Preventing Database Outages when a Cluster Ceases with Processing
A new feature was added to allow the Inference engine to continue to run during a database down period, when all database updates are buffered through the ActiveSpaces caching mechanism. Although the length of the database down period is not specified, it is limited by the available memory for ActiveSpaces datagrid (or by the buffer sizes in case of Coherence).
When database connections are restored, all buffered transactions will play back and data loss will be avoided.
- Required Configuration Settings
-
For this feature to work, the following configuration settings are required. These settings ensure that all the data that the Inference engine needs is already cached, and anything that is not found in the cache will not be in the database either. Regardless whether or not database is available, if a 'read/get' does not find the searched entity in cache, the database is never queried.
- Shared-All persistence with Write-Behind (Cache Aside=false)
- Persistence Mode is set to ASYNC
- Unlimited cache (both entity and object-table, even if object-table is disabled useobjecttable=false)
- Preload and Recover all caches (both entity and object-table, even if object-table is disabled useobjecttable=false)
- ObjectCacheFullyLoaded flag is set to
true:
<property name="be.engine.cluster.isObjectCacheFullyLoaded" value="true"/>
- Suggested Settings
- In addition to the required configuration settings, the following CDD settings are recommended:
- Cache Agent Quorum = 2 (or more)
- Number of Backup Copies = 1 (replication of 1 or more)
- Disable connection checking in Inference agents (prevents exceptions in inference logs
<property name="be.backingstore.connection.retry.count" value="0"/>
and with cache-aside database connections are not needed except during startup). - Cleanup object-table entries marked for deletion during startup (manually or automatically by setting
<property name="be.engine.cluster.cleanup" value="true"/>
- During testing set log-configuration roles as the following (this will help with debugging)
<roles>*:info runtime.service:info kernel.core:debug backingstore:all jdbcstore:all jdbcstore.impl:all sql.text:all sql.vars:all</roles>
Limitations
Scheduler (DB Poller) is database dependent and will not continue executing while database is down.
Testing Recommendations
- During testing, test disconnects by 'shutting down database service and machine', 'disconnecting database server from network' and by other means possible.

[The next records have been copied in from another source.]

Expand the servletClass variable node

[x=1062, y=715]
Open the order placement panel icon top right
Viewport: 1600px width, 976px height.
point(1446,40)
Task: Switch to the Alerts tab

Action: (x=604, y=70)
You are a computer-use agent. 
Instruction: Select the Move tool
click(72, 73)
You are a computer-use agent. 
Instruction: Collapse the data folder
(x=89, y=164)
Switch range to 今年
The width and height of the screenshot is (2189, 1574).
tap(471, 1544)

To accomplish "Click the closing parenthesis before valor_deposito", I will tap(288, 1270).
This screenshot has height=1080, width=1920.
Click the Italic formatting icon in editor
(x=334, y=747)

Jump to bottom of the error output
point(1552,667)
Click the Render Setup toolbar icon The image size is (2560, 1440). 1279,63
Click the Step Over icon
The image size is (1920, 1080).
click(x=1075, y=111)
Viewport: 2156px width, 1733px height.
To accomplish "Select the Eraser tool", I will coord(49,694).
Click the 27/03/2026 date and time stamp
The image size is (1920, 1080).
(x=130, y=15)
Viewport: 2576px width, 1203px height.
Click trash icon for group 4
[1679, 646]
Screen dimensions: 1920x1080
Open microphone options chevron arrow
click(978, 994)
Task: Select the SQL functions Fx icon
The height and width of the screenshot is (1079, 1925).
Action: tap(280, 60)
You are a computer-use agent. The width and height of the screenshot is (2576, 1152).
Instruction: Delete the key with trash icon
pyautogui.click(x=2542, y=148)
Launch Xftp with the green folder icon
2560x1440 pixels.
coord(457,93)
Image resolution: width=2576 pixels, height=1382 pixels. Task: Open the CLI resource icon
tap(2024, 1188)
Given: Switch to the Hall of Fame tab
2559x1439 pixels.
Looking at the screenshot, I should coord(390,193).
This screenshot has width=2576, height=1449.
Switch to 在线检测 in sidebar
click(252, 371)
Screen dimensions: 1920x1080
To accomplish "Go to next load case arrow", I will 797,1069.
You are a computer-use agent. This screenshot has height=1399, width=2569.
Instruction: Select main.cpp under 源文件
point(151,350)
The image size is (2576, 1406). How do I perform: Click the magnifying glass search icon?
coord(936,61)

- Test for both very short outages (30 seconds), very long outages (hours) in-between outages, and repeated outages.
- Start tests first with a project where entities are created only, then later test when entities are deleted only and finally test the case where entities are created, modified and deleted as usual.
- If an entity is first created with ActiveSpaces and then deleted during a database outage period, they cancel each other out. As a result, there will be no related database transcation when the connection is restored.
- If an entity is modified multiple times with ActiveSpaces during a database outage period, only the last update will be kept. As a result, there will be only be a single database transaction when the connection is restored.
- When a database is disconnect with ActiveSpaces, there will be exceptions in the cache engine logs. These exceptions should almost immediately suspend the 'Persister' involved. The space will enter the 'Persister State = offline' state. This can also be accomplished by issuing the as-admin command "suspend persistence 'dist-unlimited-bs-Test--be_gen_Concepts_***'".
- When the database connections are re-established with ActiveSpaces, it will resume with all 'Persisters'. The space will enter the 'Persister State=replaying/online' state. This can also be accomplished by issuing the as-admin command "resume persistence 'dist-unlimited-bs-Test--be_gen_Concepts_***'".
- The ActiveSpaces behavior can also be tested in 'isolation' without disconnecting the database. You can instead suspend and resume commands for all the relevant spaces in the cluster.
- During the database outage, you may notice that the engine throughput will increase beyond normal. This is because all the database transactions are deferred (essentially, the system runs only in Cache mode with no persistence). When the connection is re-established throughput will decrease during replay period.
- With ActiveSpaces, monitor the space "ToPersist" count by using the as-admin tool. This shows the in-flight updates in cache which are not yet persisted.